The government should also call on lenders to cancel these debts, demand reparations and/or restitution from lenders and other parties if necessary.

Furthermore, there should be immediate steps for the revision of contracts for debts with lesser irregularities.

On the other hand, we also know for a fact that measures such as moratorium in the past have only caused the ballooning of debts after the end of the said measure. As a result, we demand that there should be no interest accruing on these debts during the moratorium period. We also deem it necessary that the accumulated principal payments of these debts should not be paid immediately after the moratorium is lifted. Rather, it should be spread out over time.

More than ever, the international economic crisis has forced the government to choose between the interest and welfare of its people or the interest and greed of lending institutions. Yet we assert, with or without the crisis, the Philippine government must once and for all resolve our long incarceration to debts illegitimately claimed from us by lenders.

Legislative Proposals on the 2009 Budget

The call for an external debt service moratorium is buttressed by the fact that the Congress itself recognized the existence of “fraudulent, wasteful and useless” debts being serviced in the budget. In fact, they decided to suspend interest payments for such loans in the 2008 budget and reallocated the funds to social and economic services. The debt service reduction, however, was vetoed by Malacañang.

FDC maintains its proposal to reduce debt service in the 2009 budget. Specifically, we propose the non-allocation of interest payments worth $317.88 million or P14.30 billion earmarked for:

• loan payments for illegitimate debts –  a total of $80.14 million or P3.61 billion.
• proposed loans which doubled for 2009 – amounting to $237.74 million or P10.698 billion.

As in the 2008 budget, the freed-up debt service funds should be re-channeled to an economic and social “stimulus package” to shield the Philippines from the US financial fallout, mitigate the current price crisis, and serve as counter-cyclical measure in a period of global economic downturn.

• Priority should be given to social and economic services and other productive expenditures. The Alternative Budget Initiative (ABI) already proposed increases of P34.85 billion.

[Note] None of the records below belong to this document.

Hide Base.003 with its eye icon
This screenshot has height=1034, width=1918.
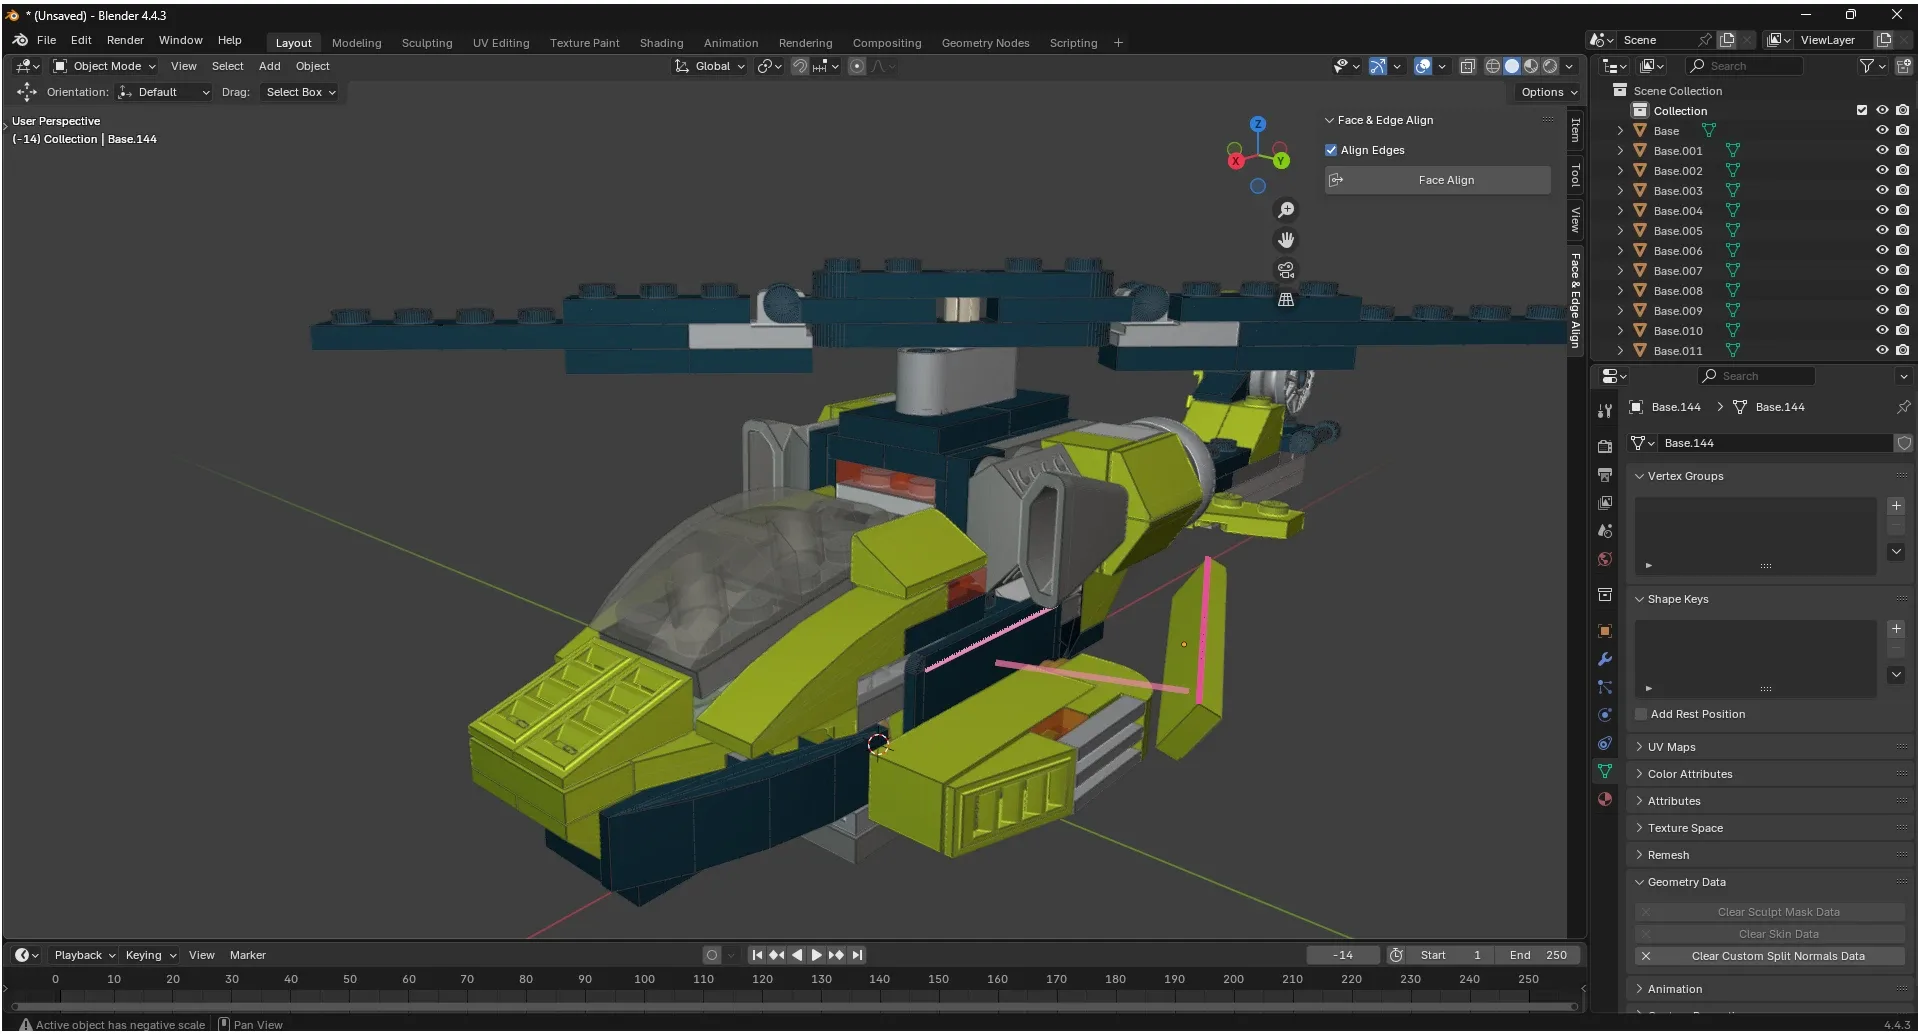point(1881,191)
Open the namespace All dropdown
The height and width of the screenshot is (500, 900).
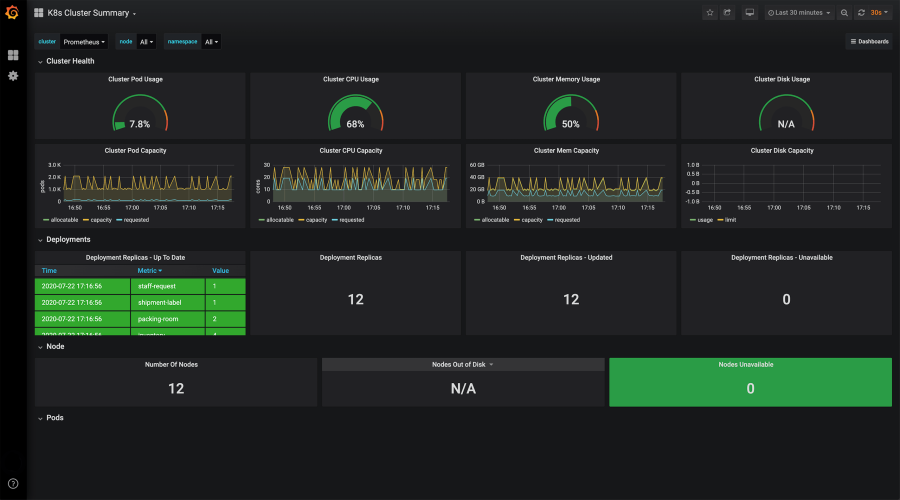(211, 42)
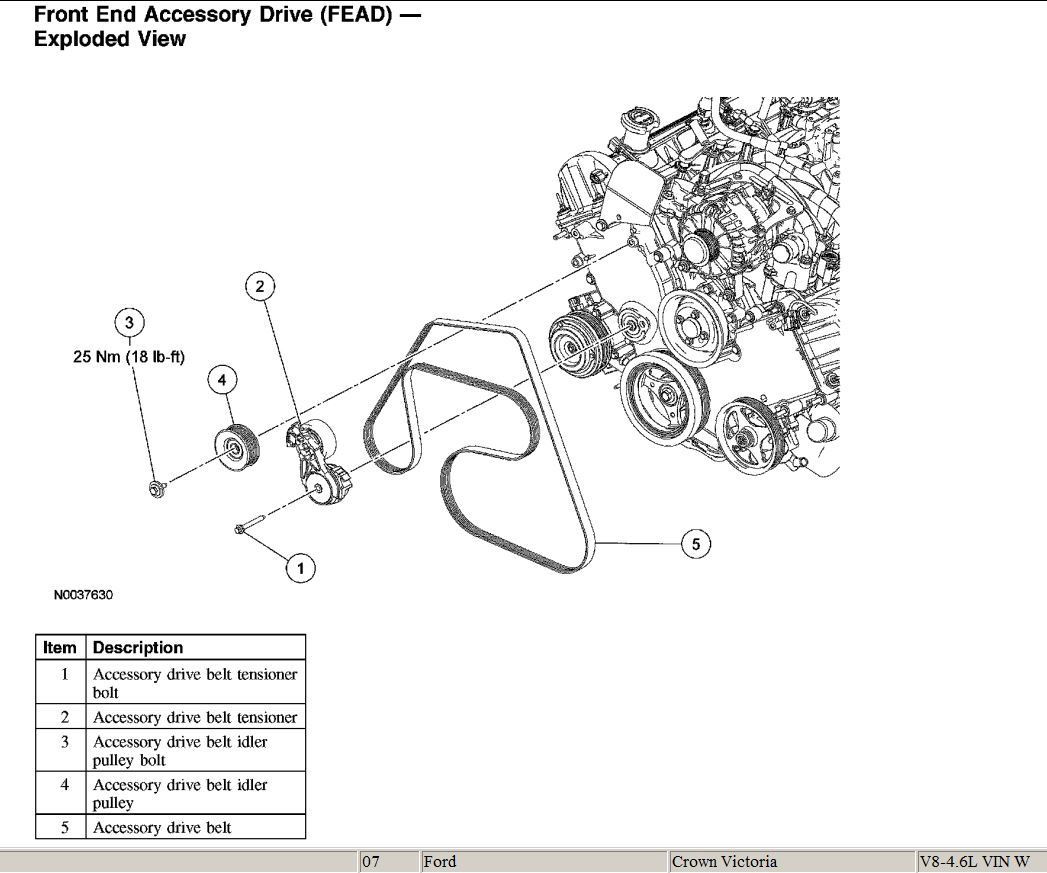Click callout circle number 5
The height and width of the screenshot is (873, 1047).
695,544
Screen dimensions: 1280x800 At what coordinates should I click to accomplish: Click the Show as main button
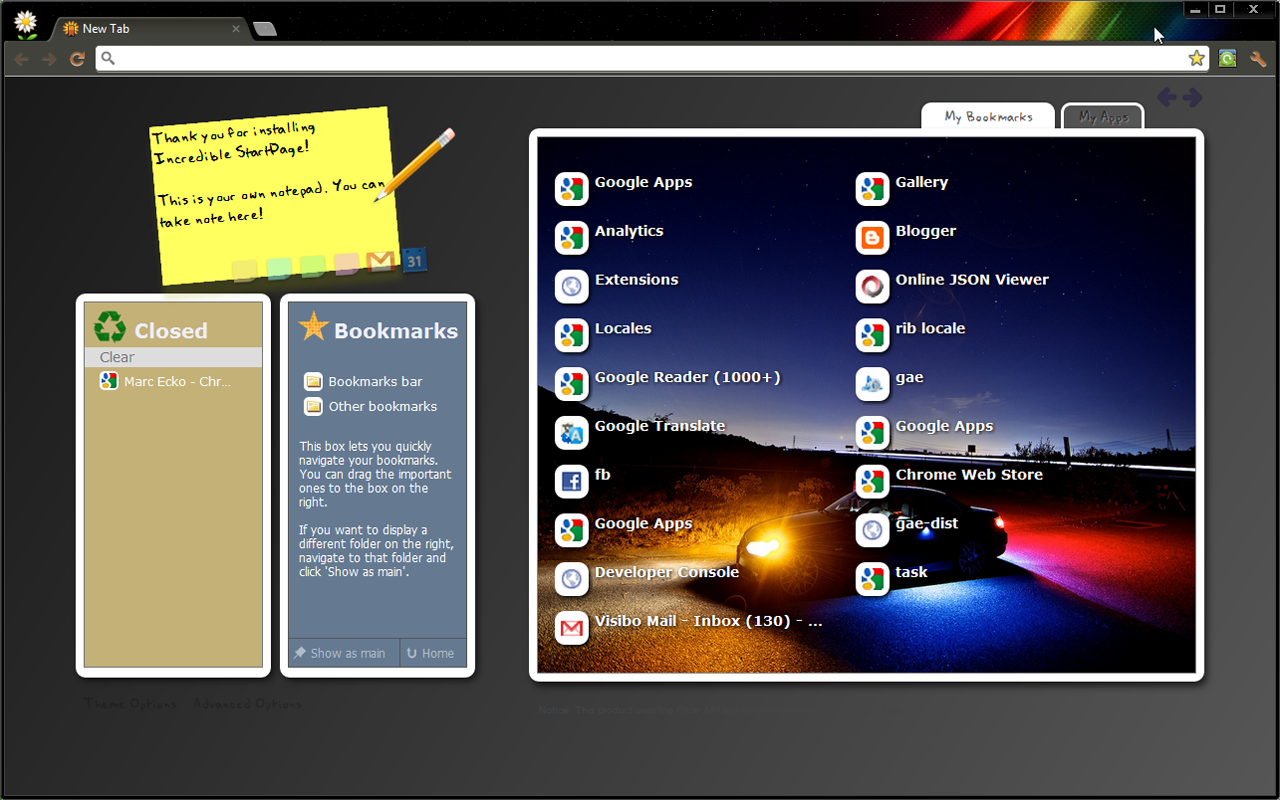pos(343,652)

• The stimulus package should also include a tax cut, in particular the suspension of Value Added Tax (VAT) on oil and power as a source of financing for the 2009 budget through a General Provision. This would in effect free a total of P92.77 billion for the public to spend. The proposed tax cut  includes the following:

o VAT on Petroleum Products as collected by BIR, P770 million.
o VAT on Raw Materials for Petroleum Products as collected by BIR, P1 million.
o VAT on Electric Power Industry, P15.42 billion.
o VAT on Electric Cooperatives, P894 million.
o VAT on Petroleum Products as collected by BoC, P30.09 billion.
o VAT on Raw Materials for Petroleum Products as collected by BoC, P45.59 billion.

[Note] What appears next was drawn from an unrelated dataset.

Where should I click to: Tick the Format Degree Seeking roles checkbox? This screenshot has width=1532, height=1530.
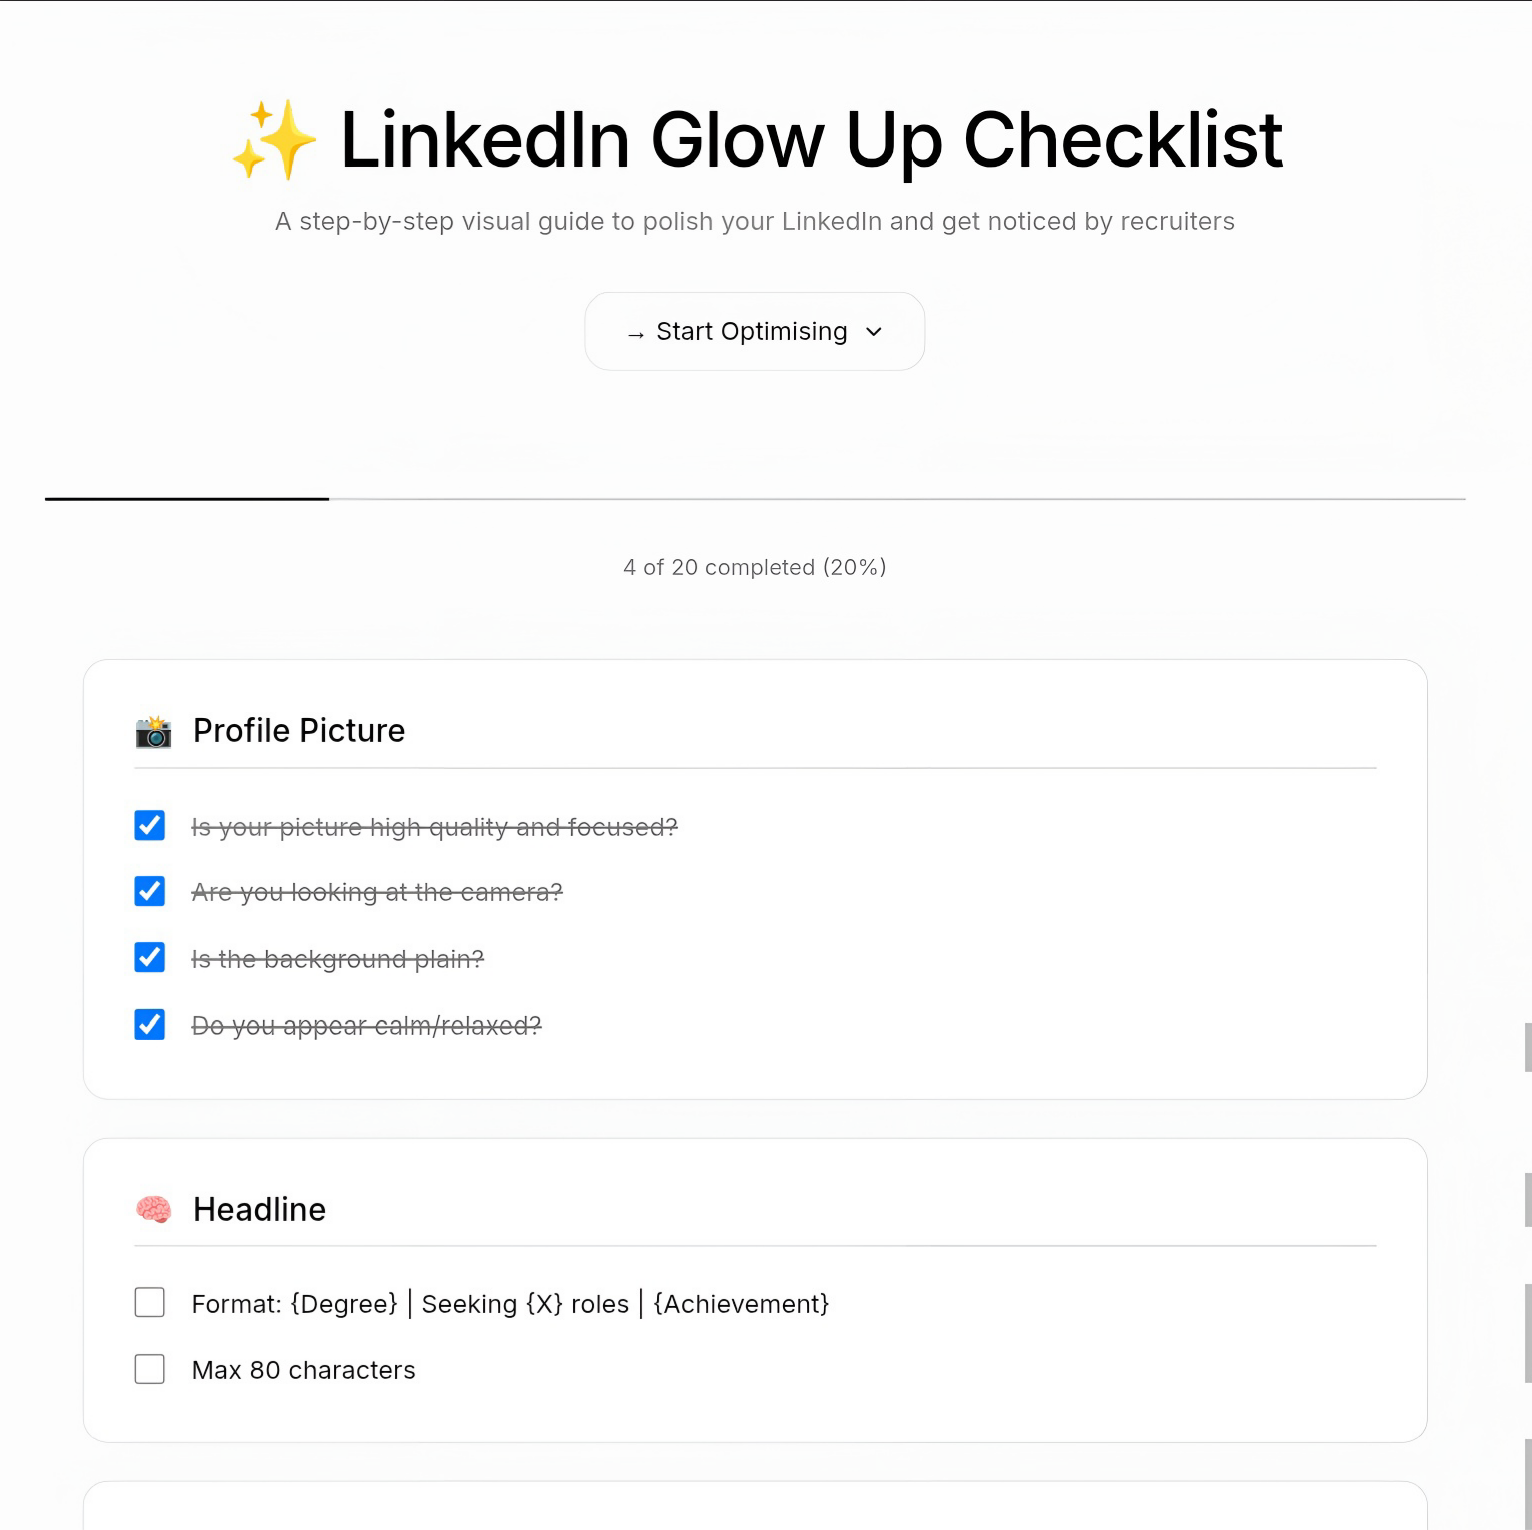click(x=150, y=1302)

Legislative Proposals towards Fiscal Democracy

One of the best ways to correct the huge democratic deficit in the budget process is for Congress to reclaim its lost constitutional power of the purse by curbing the executive department’s unregulated fiscal powers.

Thus, we in FDC call for the following:

• Amendment of the Revised Administrative Code of 1987 as instituted by Executive Order 292 so as to remove the executive powers of impoundment (Section 38), realignment of savings (Section 39) and automatic debt servicing (Section 26 B).

• Amendment of the Foreign Borrowings Act of 1966 (as amended by PD 1939) and the Official Development Act of 1996 to place more Congressional limits and parameters on the unilateral contracting of loans,

• Legislation of parameters for the line-veto and reenactment.

• Passage of House Joint Resolution No. 4 mandating Congress to create a Congressional Debt Commission which will audit all public debt and contingent liabilities.

Likewise, to ensure transparency, accountability and budget responsiveness to people’s needs, we call for the institutionalization of grassroots people’s participation and involvement in all stages and levels of budget development.